Feds approve PUD’s two small hydroelectricity projects

EVERETT — Federal energy regulators have given a green light to Snohomish County Public Utility District to build two small hydroelectric projects in the Snoqualmie Valley.

Work on the sites could start later this summer, followed by major construction next year, said Scott Spahr, a PUD manager who oversees all engineering work on the district’s energy generating facilities.

“In essence, we have all the permits to begin work,” he said.

The projects are estimated to cost a combined $52 million, and should be finished and generating electricity by 2017, he said.

During winter storms and spring months, the Calligan Creek and Hancock Creek projects will each create about 6 megawatts — enough energy for about 10,000 homes. They won’t produce energy during much of the summer, when the streams will be too low, according to the PUD’s license applications filed in 2013 with the Federal Energy Regulatory Commission.

The Hancock project is estimated to cost $28 million, while Calligan is expected to run $24 million. Both creeks flow into the North Fork of the Snoqualmie River near the I-90 corridor in east King County.

The projects are run-of-the-river hydroelectric facilities, meaning the river isn’t dammed. Instead, water is diverted through a pipe to generating turbines and back to the stream.

The peak amount of energy will be less than 1 percent of the PUD’s overall power load, Spahr said.

The amount of energy generation is not worth the environmental effects, critics say.

Several conservation groups commented on the projects during the FERC review process.

The PUD has not proven that these projects are necessary, said Rick McGuire, vice president of the Alpine Lakes Protection Society. The group advocates for conservation programs in the Cascades in Washington.

“All the good hydro sites have already been taken,” he said. These PUD hydro projects “are really scraping the bottom of the barrel.”

McGuire and other critics say the PUD’s generation estimates are best-case scenarios. The actual contribution will be smaller, and will come at the same time dams across the Pacific Northwest are churning out electricity.

“The PUD has not proven its case that these projects are needed,” he said. “There’s no electricity shortage.”

The district looked at sites from four counties — King, Snohomish, Skagit and Whatcom counties — before settling on Calligan and Hancock. They were chosen, in part, because there would be low environmental effect, Spahr said.
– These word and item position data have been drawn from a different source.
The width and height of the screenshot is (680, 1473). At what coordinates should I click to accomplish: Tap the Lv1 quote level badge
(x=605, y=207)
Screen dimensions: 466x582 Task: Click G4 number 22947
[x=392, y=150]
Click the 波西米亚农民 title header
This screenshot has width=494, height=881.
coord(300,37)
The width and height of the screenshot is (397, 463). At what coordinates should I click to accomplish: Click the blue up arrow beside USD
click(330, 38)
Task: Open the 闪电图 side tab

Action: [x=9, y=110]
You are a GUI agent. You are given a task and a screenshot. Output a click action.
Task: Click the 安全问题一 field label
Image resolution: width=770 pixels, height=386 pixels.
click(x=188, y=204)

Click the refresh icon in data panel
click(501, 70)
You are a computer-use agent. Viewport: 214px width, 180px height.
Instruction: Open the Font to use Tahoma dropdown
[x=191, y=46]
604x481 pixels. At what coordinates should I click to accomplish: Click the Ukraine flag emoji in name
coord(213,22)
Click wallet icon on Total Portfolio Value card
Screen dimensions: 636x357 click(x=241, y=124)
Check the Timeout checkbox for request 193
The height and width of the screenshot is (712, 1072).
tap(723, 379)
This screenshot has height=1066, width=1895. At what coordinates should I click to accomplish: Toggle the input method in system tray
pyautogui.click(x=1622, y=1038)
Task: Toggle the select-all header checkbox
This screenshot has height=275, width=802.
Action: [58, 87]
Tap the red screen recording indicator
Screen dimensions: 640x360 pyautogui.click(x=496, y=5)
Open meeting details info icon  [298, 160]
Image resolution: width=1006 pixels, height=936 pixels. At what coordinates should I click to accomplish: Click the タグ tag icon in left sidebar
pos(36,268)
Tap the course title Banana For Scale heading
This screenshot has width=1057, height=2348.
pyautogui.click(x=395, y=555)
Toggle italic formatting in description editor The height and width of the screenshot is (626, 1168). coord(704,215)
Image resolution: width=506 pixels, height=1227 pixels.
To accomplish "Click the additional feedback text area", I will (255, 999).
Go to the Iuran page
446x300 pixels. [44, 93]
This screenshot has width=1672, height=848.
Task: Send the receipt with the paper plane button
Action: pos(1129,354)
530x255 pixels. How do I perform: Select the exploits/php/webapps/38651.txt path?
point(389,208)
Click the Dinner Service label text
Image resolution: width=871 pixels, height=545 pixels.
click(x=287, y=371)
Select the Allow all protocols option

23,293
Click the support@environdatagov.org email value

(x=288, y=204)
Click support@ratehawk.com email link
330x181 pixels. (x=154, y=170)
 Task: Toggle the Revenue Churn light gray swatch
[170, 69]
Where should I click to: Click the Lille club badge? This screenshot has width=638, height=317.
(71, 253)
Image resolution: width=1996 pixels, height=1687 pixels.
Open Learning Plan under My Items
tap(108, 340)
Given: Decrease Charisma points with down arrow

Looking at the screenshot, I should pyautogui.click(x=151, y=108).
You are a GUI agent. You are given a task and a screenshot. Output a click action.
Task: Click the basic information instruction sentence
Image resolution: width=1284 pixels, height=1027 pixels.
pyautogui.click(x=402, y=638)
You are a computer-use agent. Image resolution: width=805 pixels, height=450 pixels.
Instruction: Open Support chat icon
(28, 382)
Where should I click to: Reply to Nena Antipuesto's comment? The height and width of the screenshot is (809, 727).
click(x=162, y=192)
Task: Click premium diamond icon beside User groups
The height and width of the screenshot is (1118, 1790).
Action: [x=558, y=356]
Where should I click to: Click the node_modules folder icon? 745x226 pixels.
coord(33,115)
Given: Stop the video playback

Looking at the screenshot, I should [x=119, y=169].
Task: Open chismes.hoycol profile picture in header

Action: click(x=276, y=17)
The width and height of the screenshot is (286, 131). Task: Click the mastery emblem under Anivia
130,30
The projects are among several small-scale hydroelectric facilities that the PUD has built or is developing. The district buys about 80 percent of its energy from the Bonneville Power Administration, which runs several dams on the Columbia River.

PUD-owned hydro facilities produce about 5 percent of the utility’s energy needs.

The district is developing small-scale hydro as part of its climate-change policy, which emphasizes using renewable resources. However, the projects will not be displacing any carbon-producing energy production.

Hydroelectric is not considered renewable under Washington’s renewable energy mandate, which voters passed in 2006. Initiative 937 requires utilities get at least 15 percent of their energy from wind, solar and other renewable sources.

The PUD is already meeting that benchmark, said Neil Neroutsos, a district spokesman.